CarFormer: Self-Driving with Learned Object-Centric Representations¶

Conference: ECCV2024
arXiv: 2407.15843
Code: https://kuis-ai.github.io/CarFormer/
Area: Autonomous Driving
Keywords: object-centric learning, slot attention, self-driving, bird's eye view, autoregressive transformer

TL;DR¶

CarFormer is proposed to introduce self-supervised slot attention-learned object-centric representations into autonomous driving for the first time. On the CARLA Longest6 benchmark, it outperforms PlanT, which utilizes precise object attributes, while demonstrating the capability of a world model to predict future states.

Background & Motivation¶

The choice of scene representation is crucial in autonomous driving. Bird's Eye View (BEV) has shown outstanding performance recently, but its dimensionality remains high—most pixels belong to road areas, and vehicles occupy only a small fraction of the BEV, yet they are the main cause of infractions.

*Page and screen pointing data*:
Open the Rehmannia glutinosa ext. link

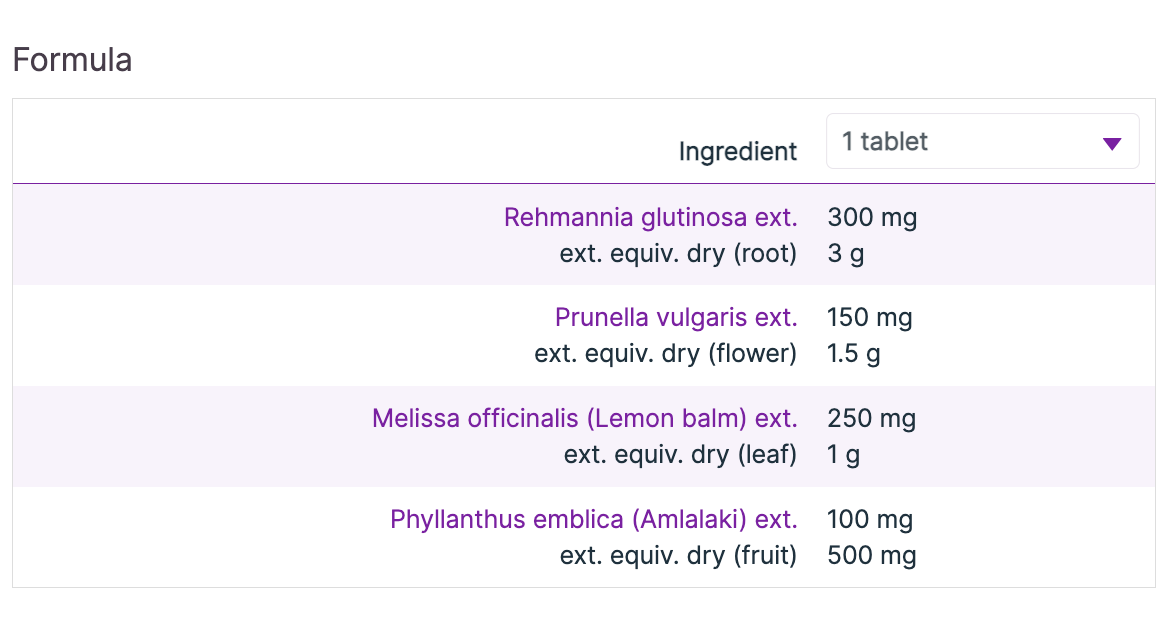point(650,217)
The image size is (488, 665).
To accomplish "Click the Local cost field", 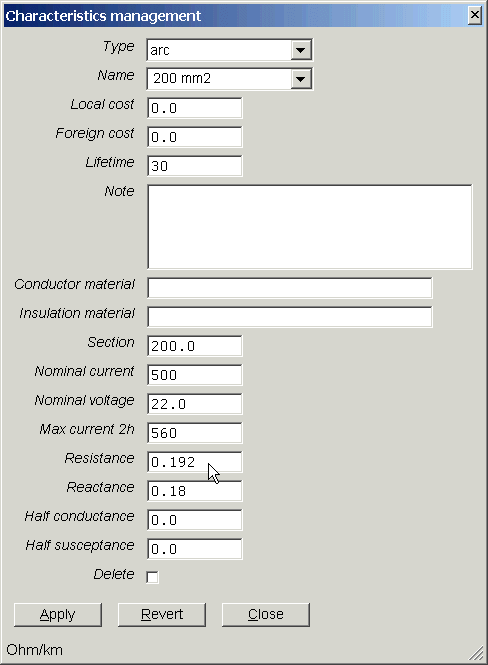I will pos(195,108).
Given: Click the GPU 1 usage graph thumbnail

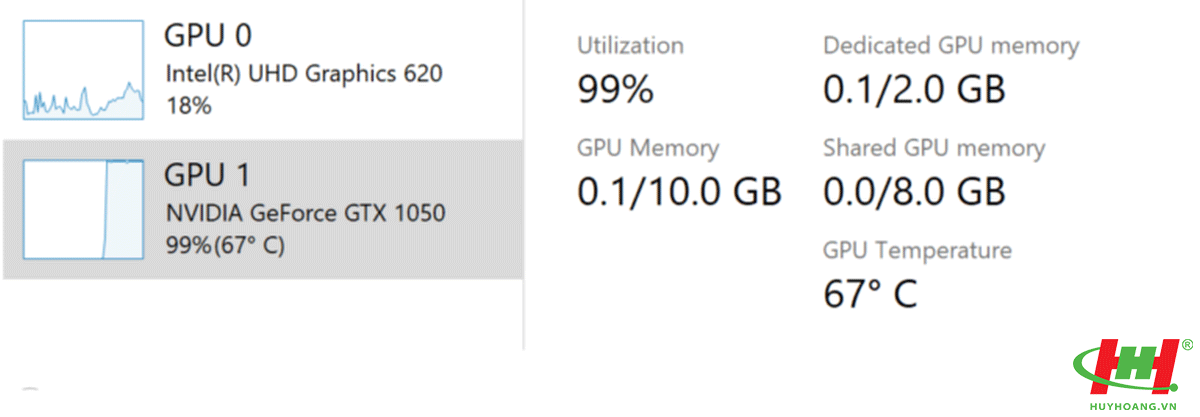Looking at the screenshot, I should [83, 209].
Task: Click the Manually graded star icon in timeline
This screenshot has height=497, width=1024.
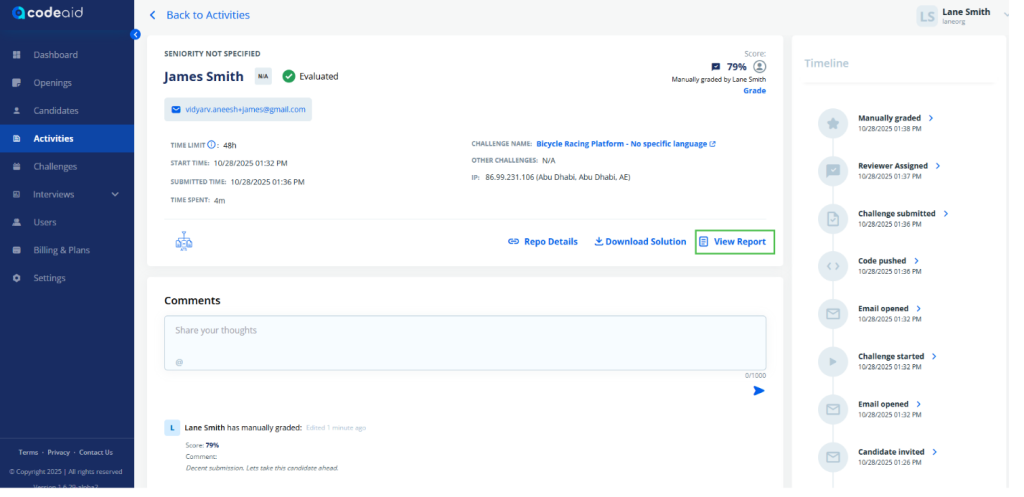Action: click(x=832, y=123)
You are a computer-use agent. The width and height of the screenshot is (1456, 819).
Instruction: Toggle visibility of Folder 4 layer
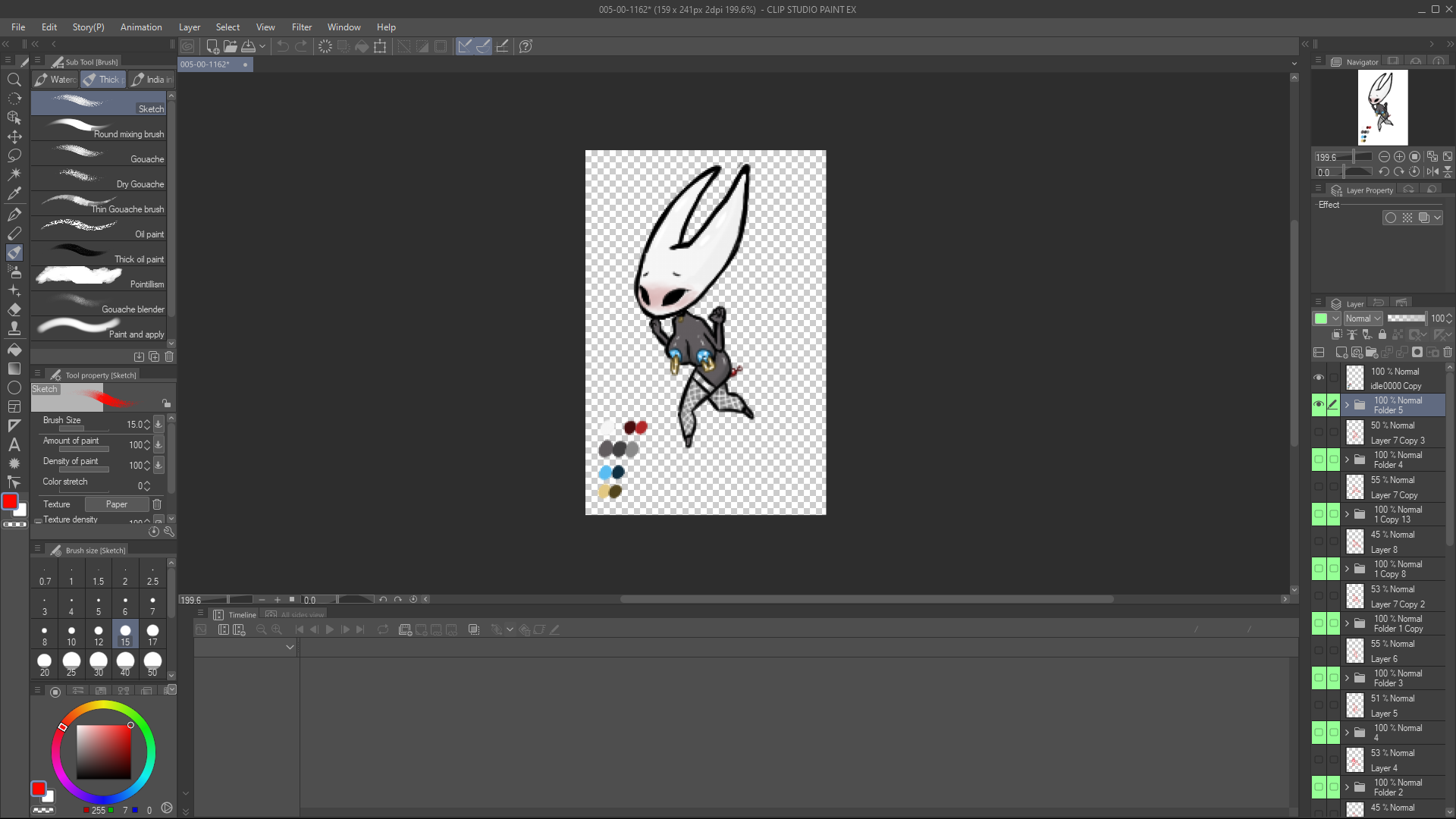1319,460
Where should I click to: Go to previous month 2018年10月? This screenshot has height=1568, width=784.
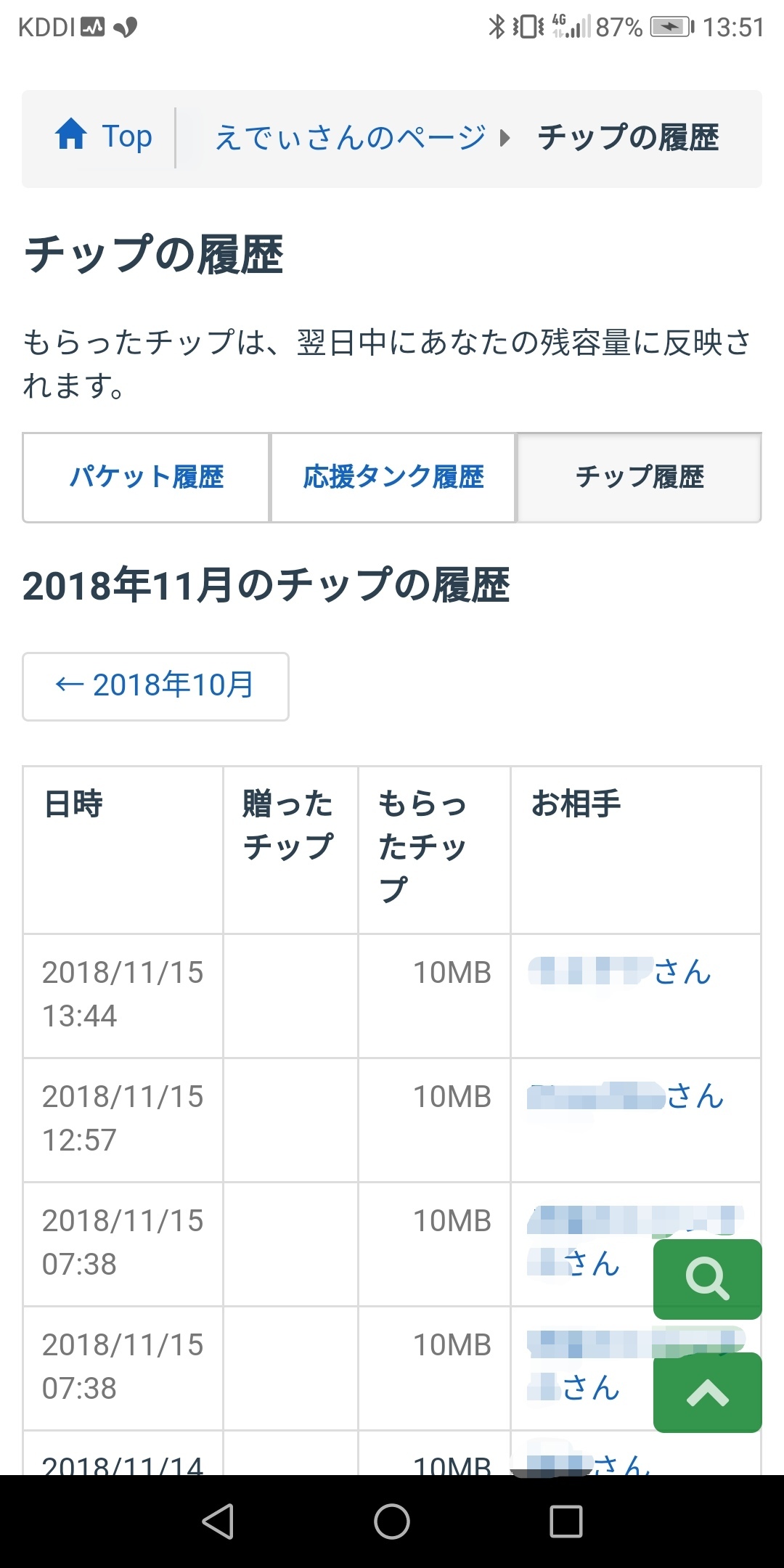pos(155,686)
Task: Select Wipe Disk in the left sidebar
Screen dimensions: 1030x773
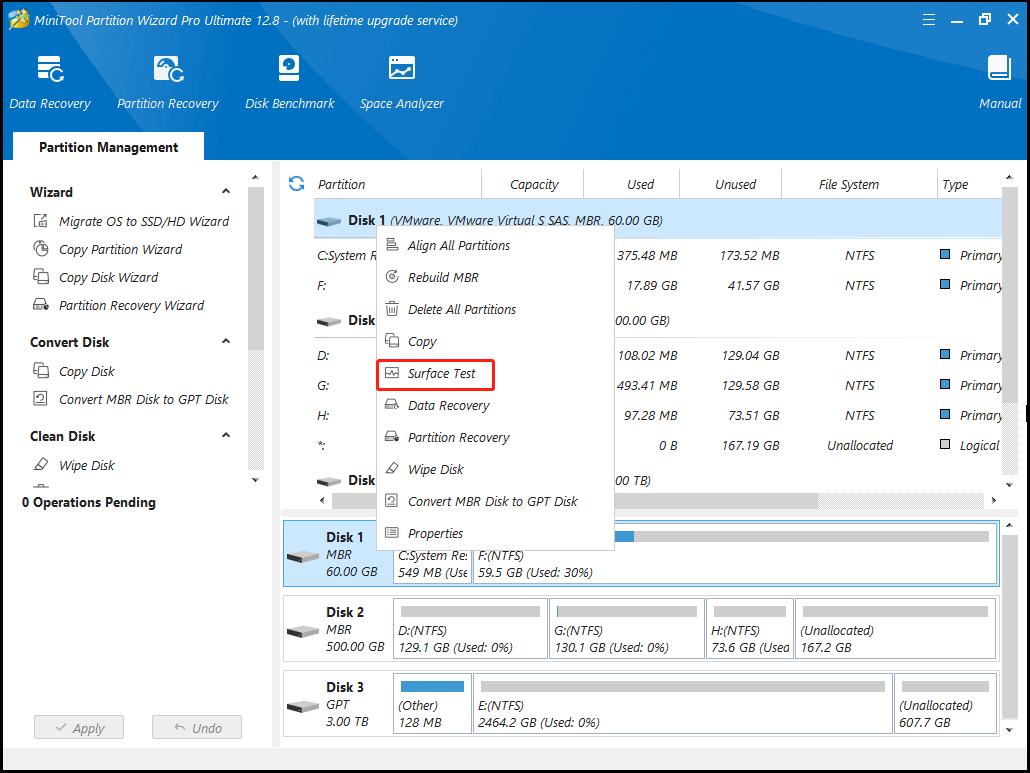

*Goal*: Carry on the CarFormer summary from the point where it stops. These lines are separate material with no connection to the CarFormer summary.

*Answer to this exercise*:
Existing object-centric methods (such as PlanT) use precise object attribute vectors (position, size, orientation, velocity), but these attributes are manually specified, potentially incomplete, and difficult to generalize to a wide variety of object types.
Self-supervised methods such as Slot Attention have successfully decomposed scenes into objects in synthetic scenarios, but applying them to complex driving sequences remains challenging. BEV sequences, with their synthetic-like characteristics, provide a viable input space for slot extraction.
Core Motivation: Can self-supervised slot representations replace hand-specified attribute vectors, allowing the model to automatically learn required object information (position, velocity, orientation, etc.) from spatial-temporal context?

Core Problem¶

How to extract object-centric slot representations from BEV driving sequences in a self-supervised manner?
How to model scene dynamics and learn driving policies based on slot representations?
Can slot representations simultaneously support action prediction and future state prediction (world model)?

Method¶

Overall Architecture: Two-Stage Pipeline¶

First Stage: Slot Extraction (SAVi)

A frozen SAVi (Slot Attention for Video) model is used to extract slot representations from BEV sequences.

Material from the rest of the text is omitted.